Iain G. Mitchell QC involved in presentation of U.S. Supreme Court Amicus Curiae Brief arguing against an Interpretation of the (US) Stored Communications Act that would allow the US Government to seize emails stored abroad
20th January, 2018
The Council of Bars and Law Societies of Europe (CCBE) has filed an amicus curiae brief in the U.S. Supreme Court in support of Microsoft Corporation in a case that has the potential to dramatically expand the US government’s ability to seize electronic communications that are stored outside of the territory of the United States. As Chair of the CCBE working party on Surveillance, Iain G. Mitchell QC both instructed the brief, which was filed by Washington DC firm, Cleary Gottlieb, and contributed substantially to its drafting.

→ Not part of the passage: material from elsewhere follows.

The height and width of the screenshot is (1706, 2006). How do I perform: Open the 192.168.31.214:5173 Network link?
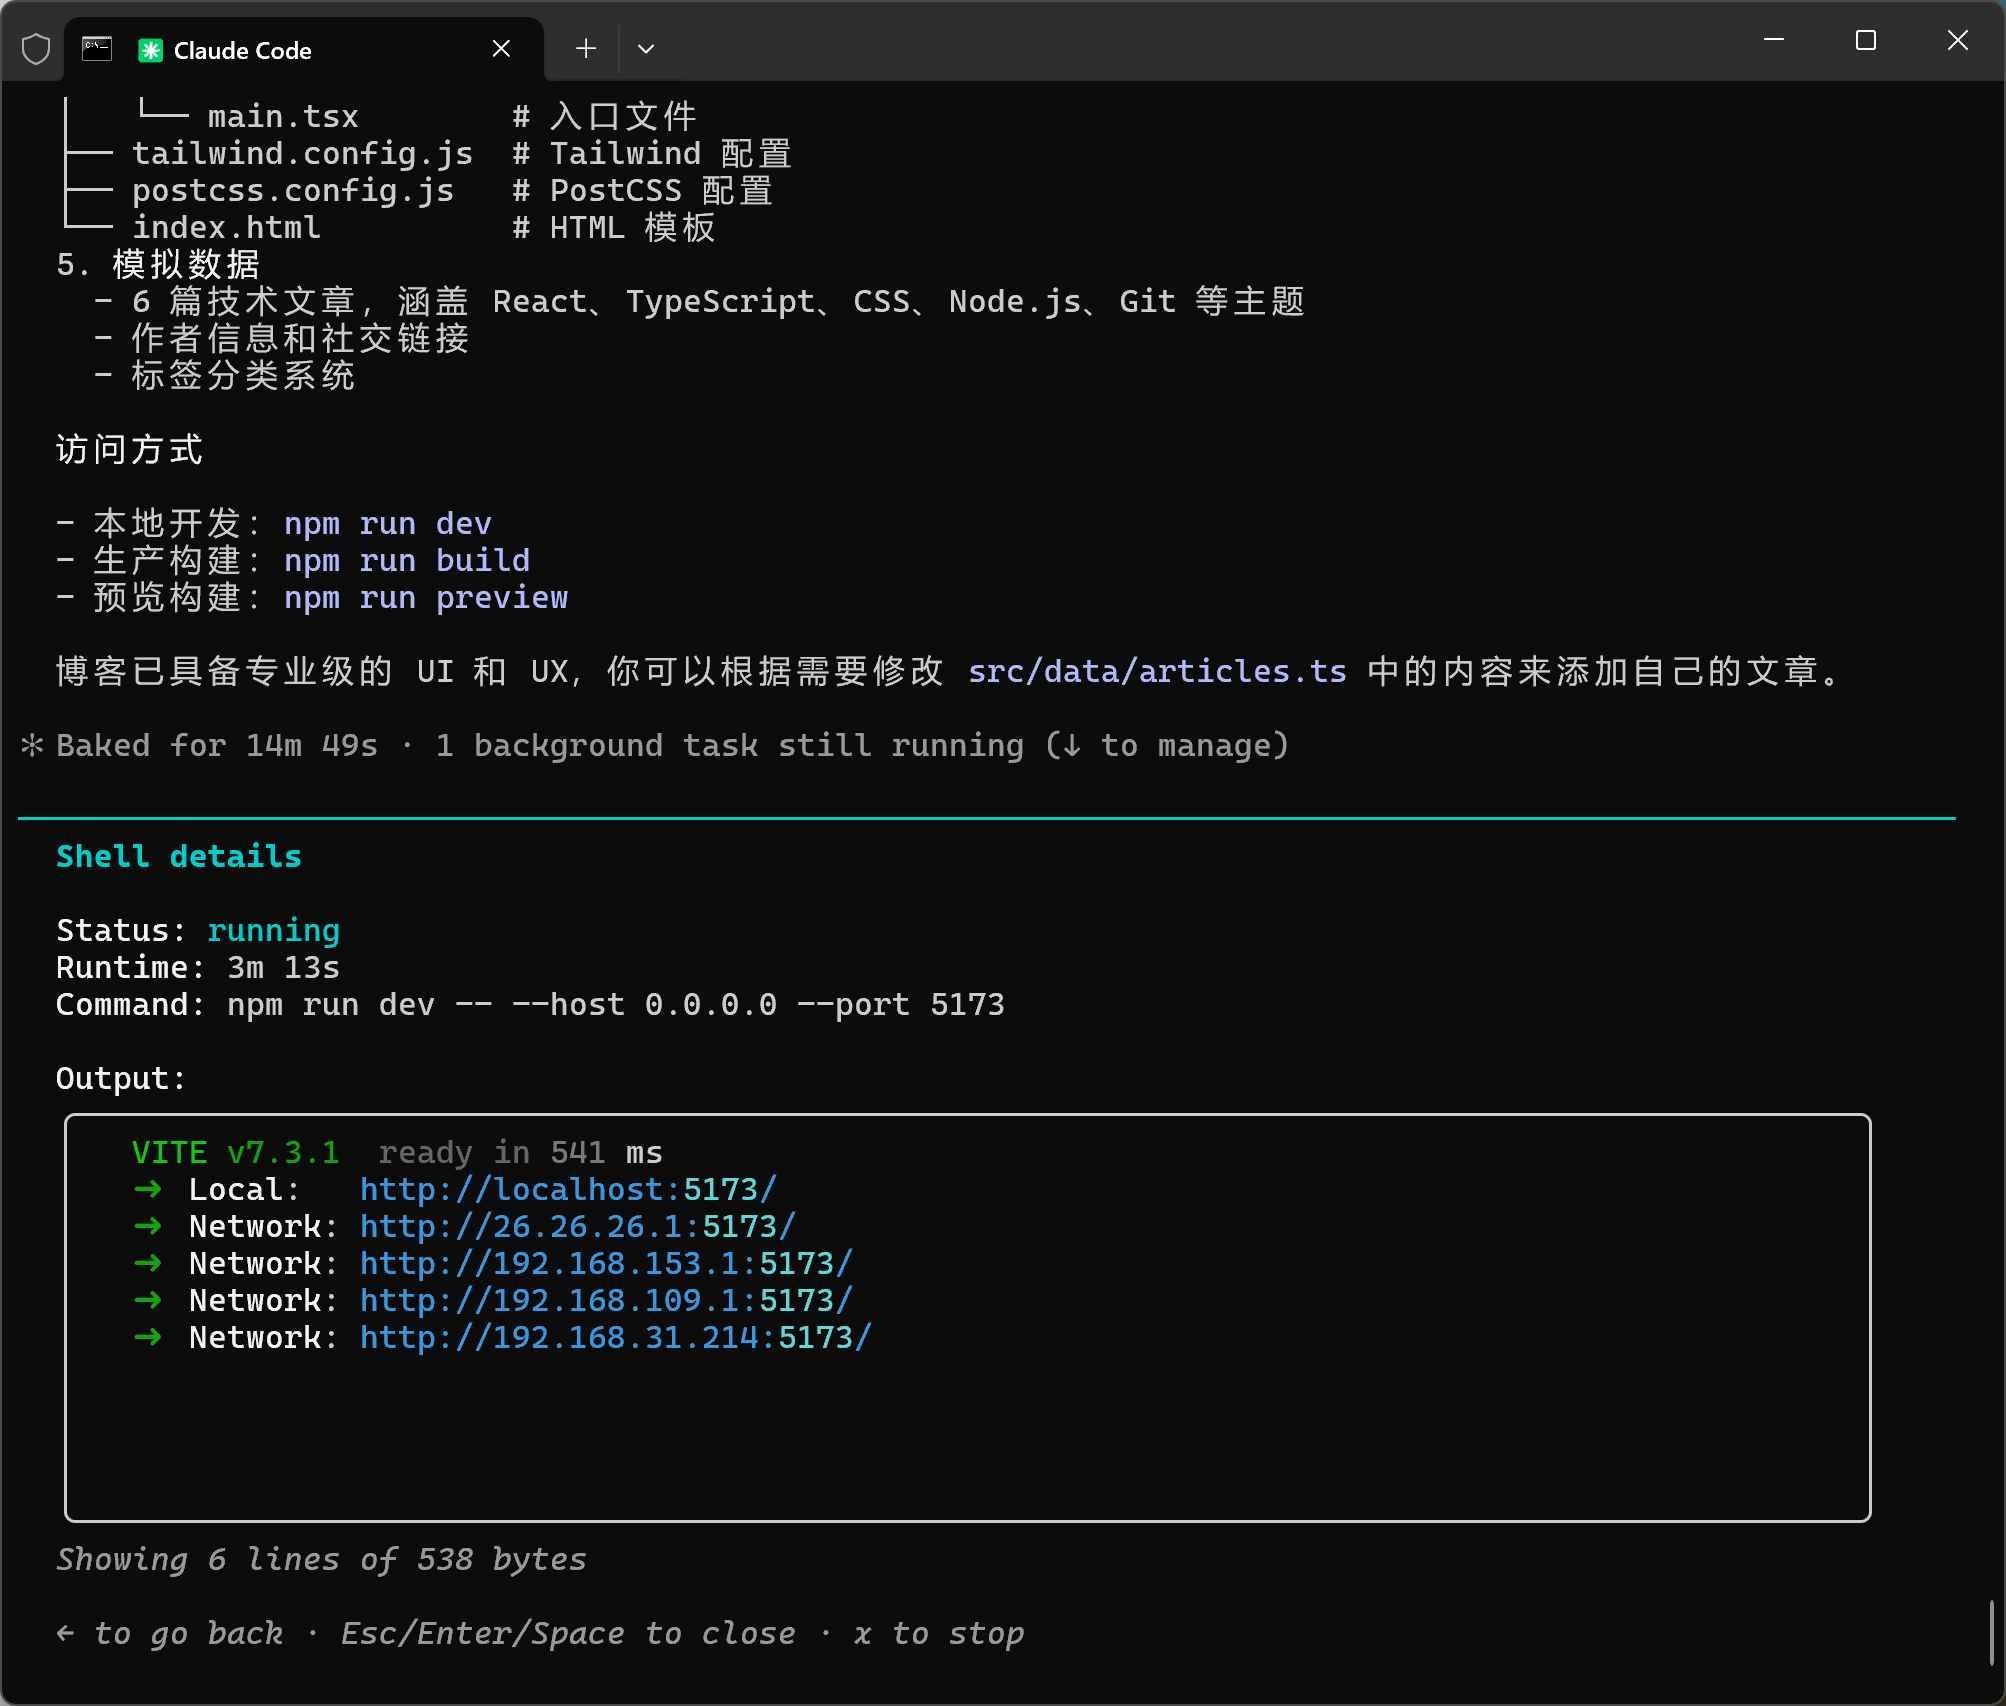coord(615,1337)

The case, United States v. Microsoft Corp., No. 17?2, concerns whether Microsoft, an email service provider, must comply with a warrant issued pursuant to the Stored Communications Act (SCA) demanding the disclosure in the United States of email communications stored in Ireland.
Under the SCA, the government may compel service providers like Microsoft to execute a warrant issued under the SCA by searching for, assembling, and reproducing electronic communications. Microsoft refused to comply with the warrant and was held in contempt.

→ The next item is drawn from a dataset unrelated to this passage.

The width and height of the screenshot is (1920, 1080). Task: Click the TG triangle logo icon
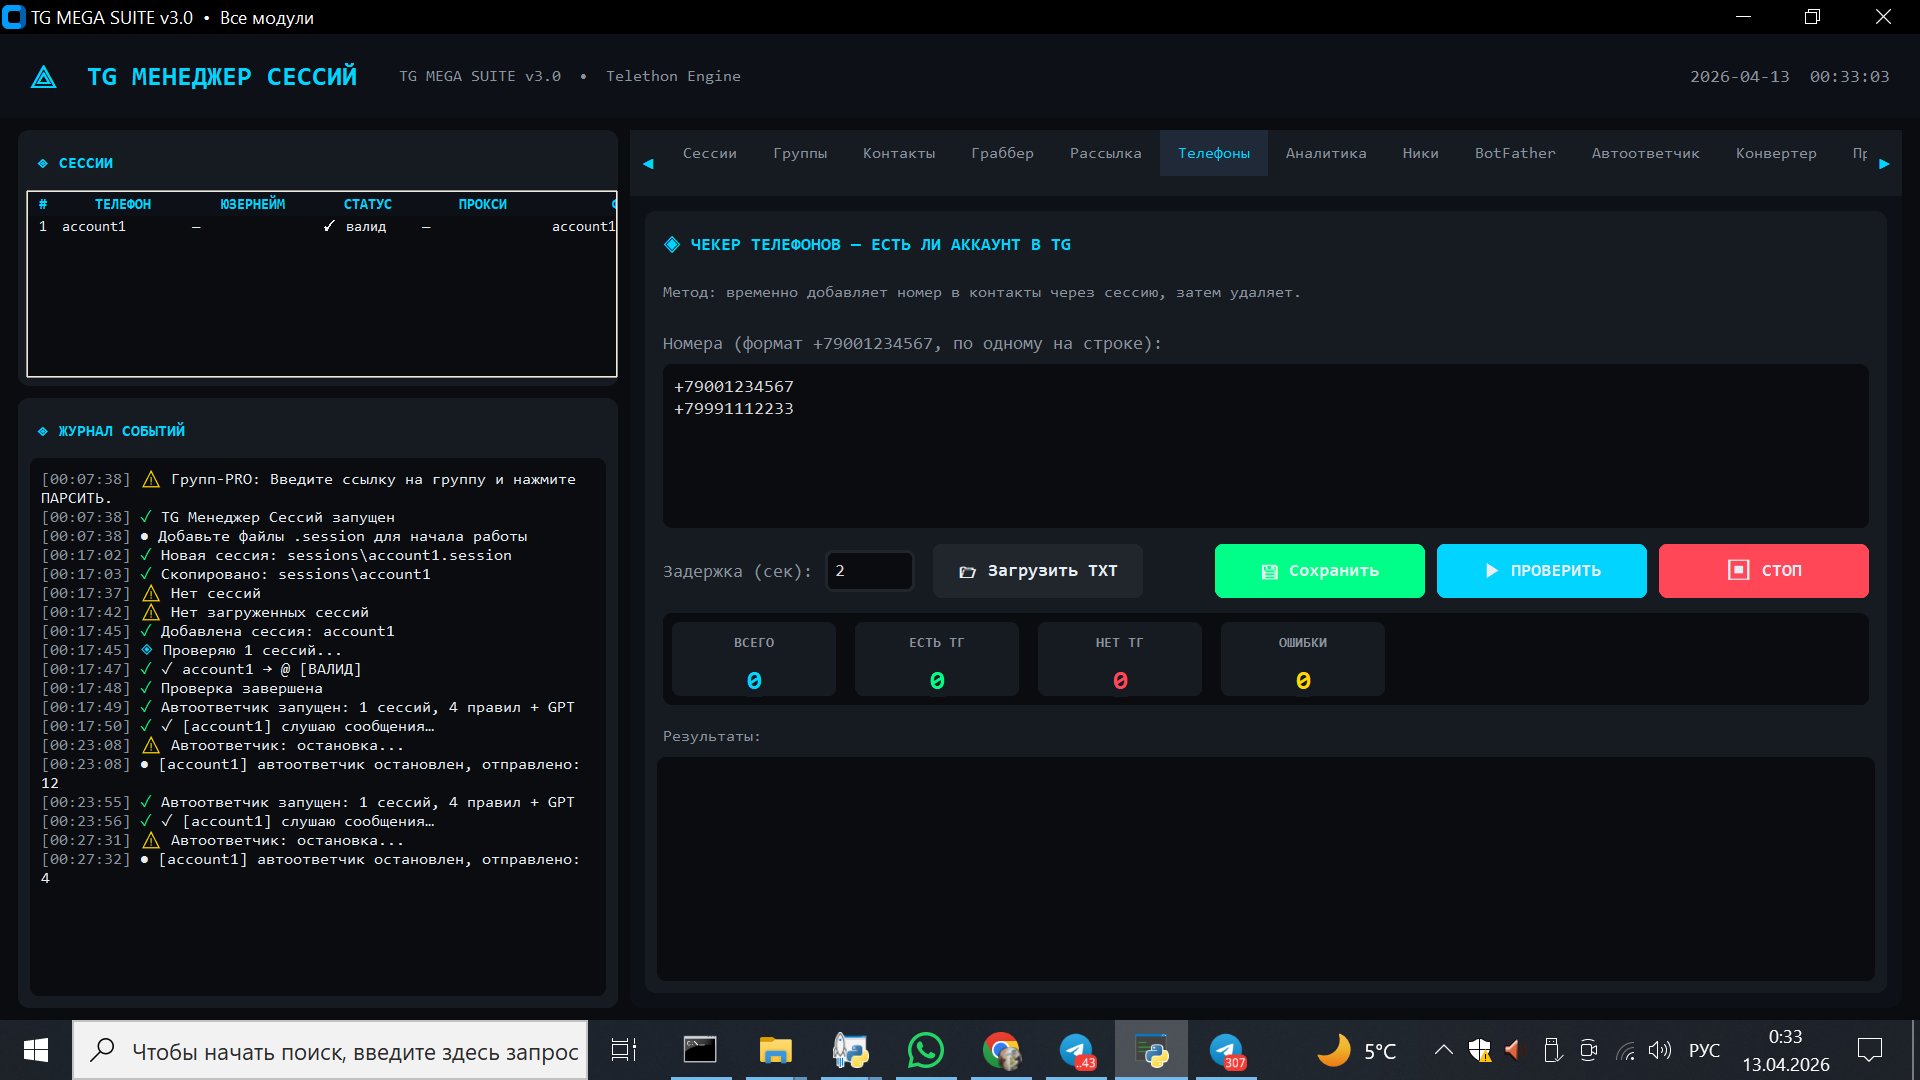point(44,77)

The Second Circuit, in reviewing the case, applied the presumption against extraterritoriality set out in Morrison v. National Australia Bank Ltd., 561 U.S. 247 (2010), and held, unanimously, that the district court lacked authority to enforce the warrant against Microsoft because the statute could not be applied to reach communications outside the United States.
The Supreme Court will hear oral argument in the case on 27th February, 2018.

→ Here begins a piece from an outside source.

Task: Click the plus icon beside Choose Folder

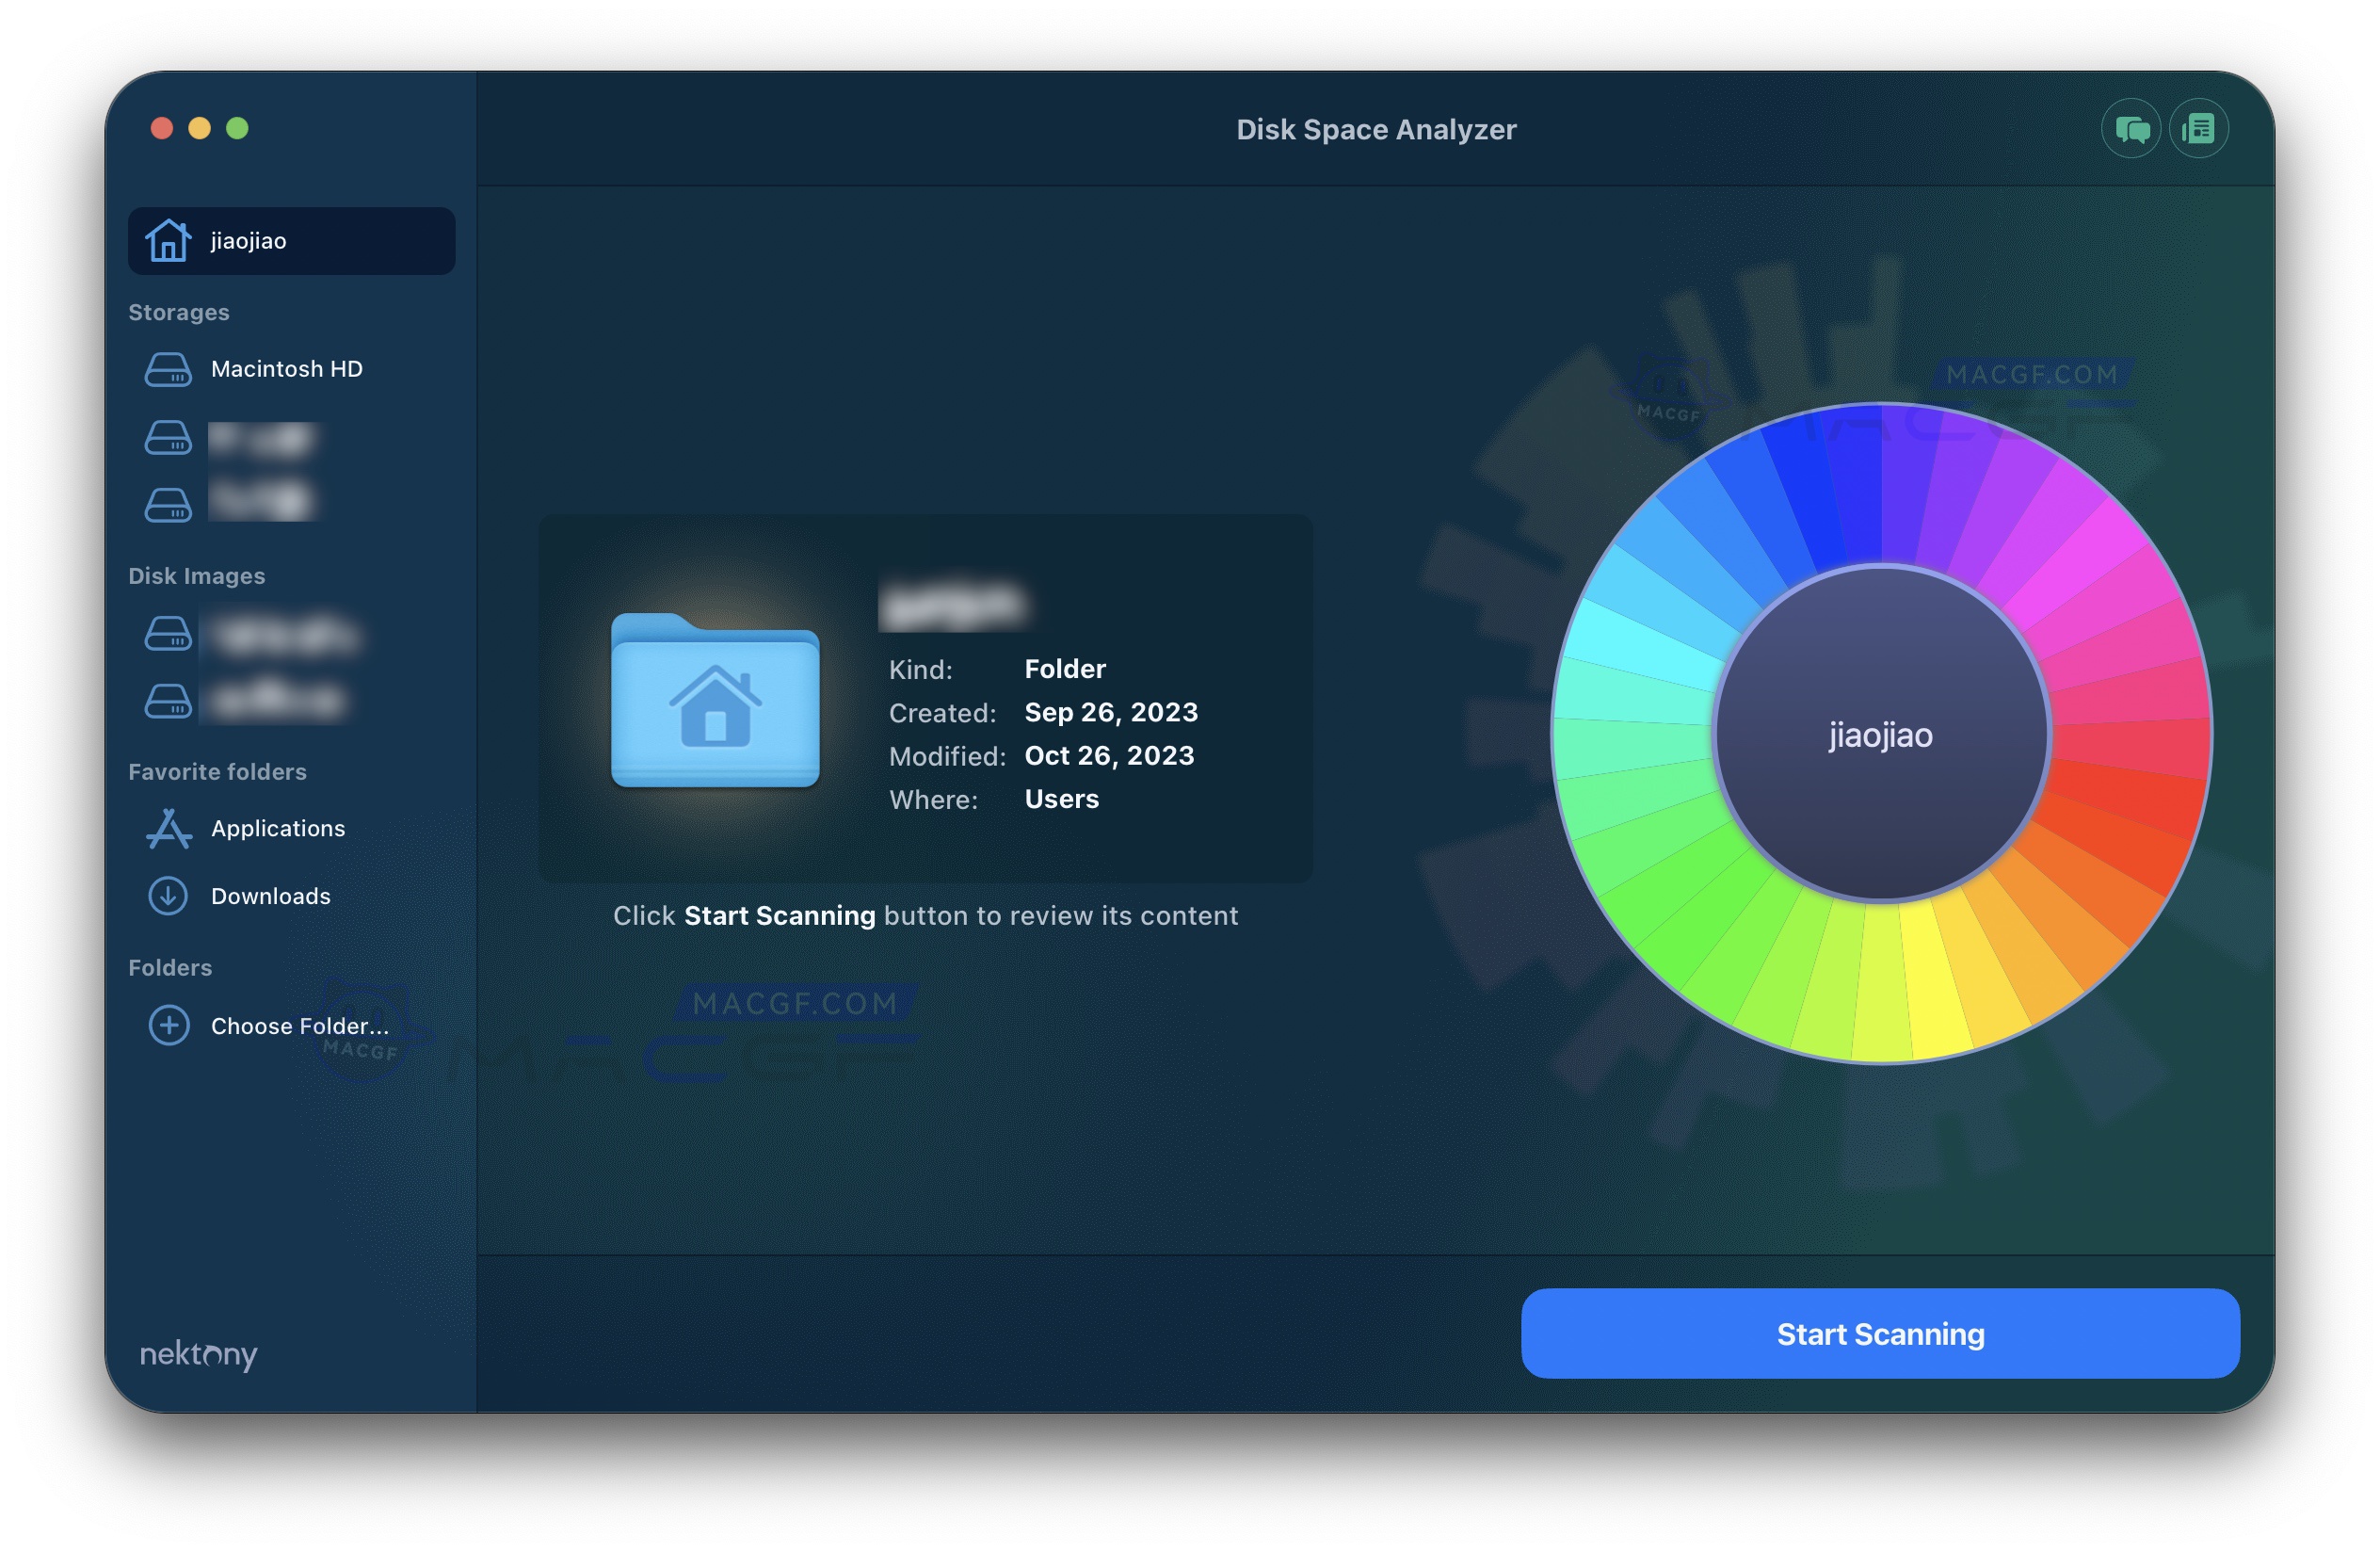Action: pos(170,1026)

The CCBE, which, through its member bars and law societies in forty-five member states of the Council of Europe (including twenty-eight member states of the European Union), represents more than one million European lawyers, brings an important perspective to this case, including highlighting the potential threat to international order under which cross-border law enforcement is routinely conducted, the privacy rights of persons whose data is stored in the EU, and the protection of legal professional privilege.
Mr. Mitchell commented:
“The United States Government claims that seizure by it of personal data and other electronic documents is permitted under the SCA as a “domestic” warrant if the person on whom the warrant is served is able to access the data or other electronic material from the United States, irrespective of where the data is stored. This may set up an irreconcilable conflict between US and other laws. For example, for Microsoft to refuse to hand over the data stored in Ireland would, if the US Government is correct, place Microsoft in contempt, yet for it to do what the US Government requires would put it in breach of EU data protection laws.
“This is concerning both in respect to ECHR article 8 rights, but is also of particular concern where the material in question is protected by Legal Professional Privilege, both under article 8 and article 6.
“The aim of our brief is to seek to articulate why the CCBE believes that the US Government’s analysis is fundamentally misconceived. We see it as a matter of great importance in protecting people’s privacy rights in general, and the right to a fair trial in particular.”
Mr. Mitchell is due to brief MEPs in Brussels on Tuesday on the CCBE’s intervention.
Click here for a copy of the CCBE’s brief.
Iain G. Mitchell QC, pictured below, is Chair of the CCBE Surveillance Working Party and the Faculty of Advocates representative on the UK delegation to the CCBE. He is chair of the Scottish Society for Computers and Law. He is also an English barrister and is a member of both the IT Panel and the GDPR sub-group of the Bar Council of England & Wales.